Word for word, and without a single picture, repeat the entries.

Data for processing Block Start

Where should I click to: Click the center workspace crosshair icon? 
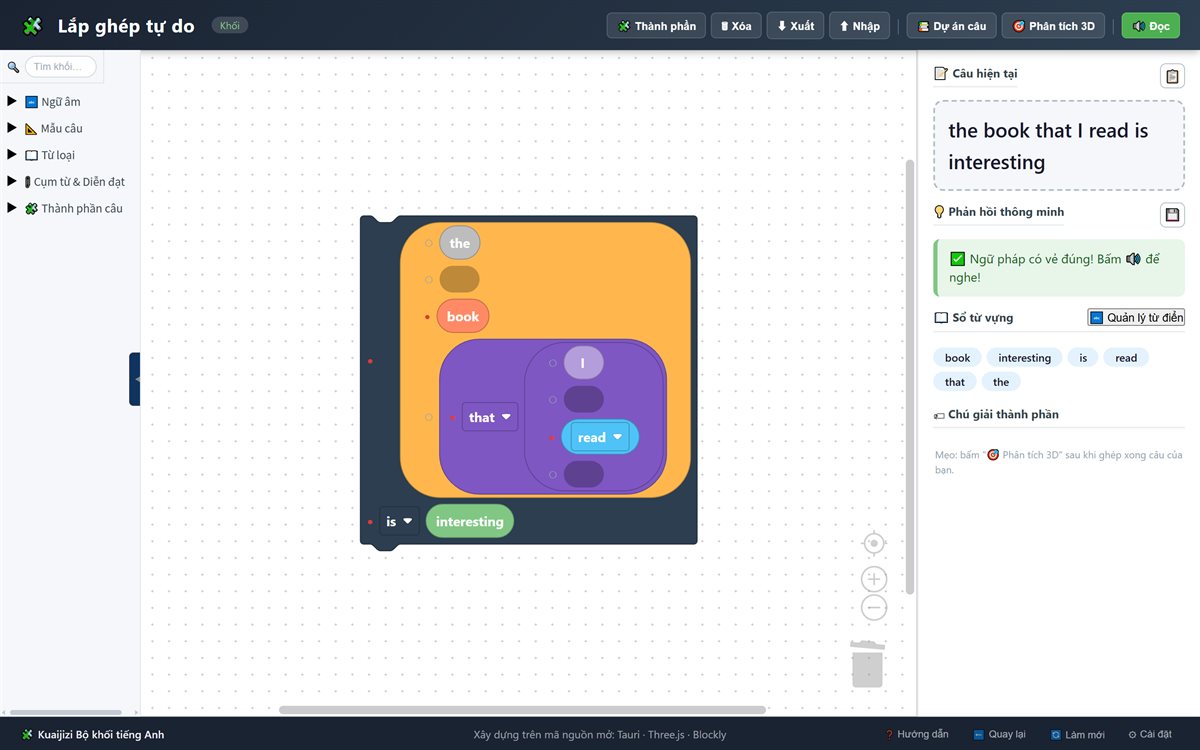[x=874, y=543]
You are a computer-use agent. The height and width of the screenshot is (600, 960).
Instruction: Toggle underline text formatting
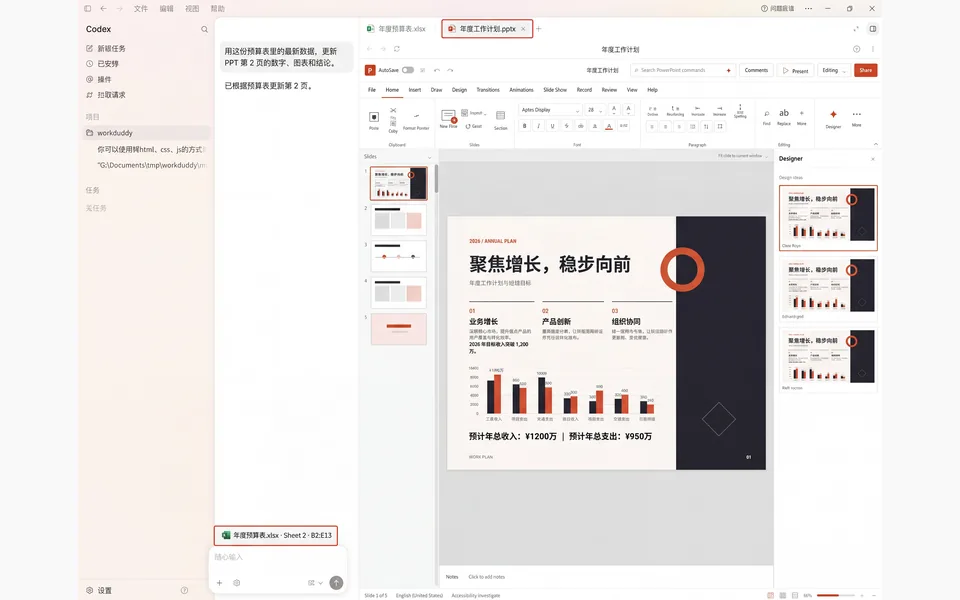point(553,126)
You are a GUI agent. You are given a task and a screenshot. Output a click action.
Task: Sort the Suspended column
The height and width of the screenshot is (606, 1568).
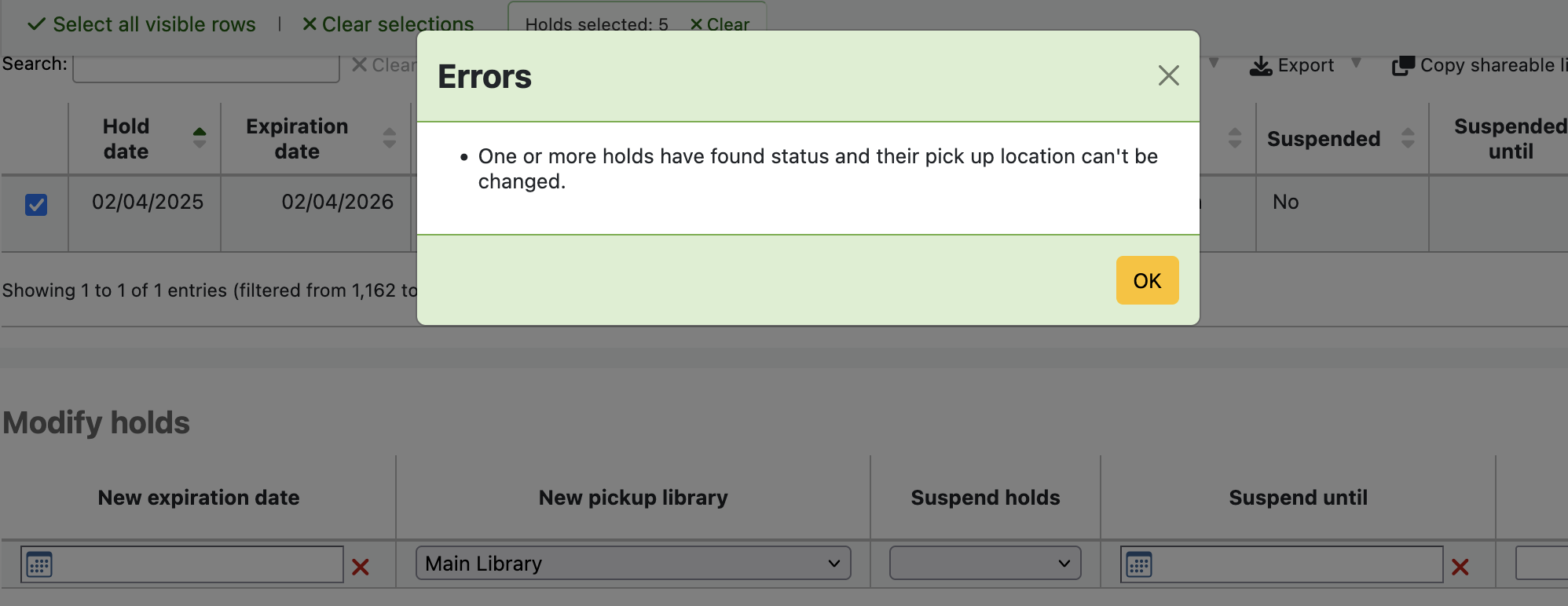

Data for processing Block End

Problem solution:
Where should I click to: Click the center workspace crosshair icon? 
[x=874, y=543]
You are a computer-use agent. The height and width of the screenshot is (600, 960).
Instruction: Toggle underline text formatting
point(553,126)
You are a GUI agent. You are given a task and a screenshot. Output a click action.
Task: Sort the Suspended column
The height and width of the screenshot is (606, 1568).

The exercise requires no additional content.